Data listing:
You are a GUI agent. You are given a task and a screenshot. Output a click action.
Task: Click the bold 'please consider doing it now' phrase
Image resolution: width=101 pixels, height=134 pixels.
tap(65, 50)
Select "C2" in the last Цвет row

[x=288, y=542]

Task prompt: Please copy every line of the records above without changing a single character.

Written solution:
You are a GUI agent. You are given a task and a screenshot. Output a click action.
Task: Click the bold 'please consider doing it now' phrase
Image resolution: width=101 pixels, height=134 pixels.
tap(65, 50)
Select "C2" in the last Цвет row

[x=288, y=542]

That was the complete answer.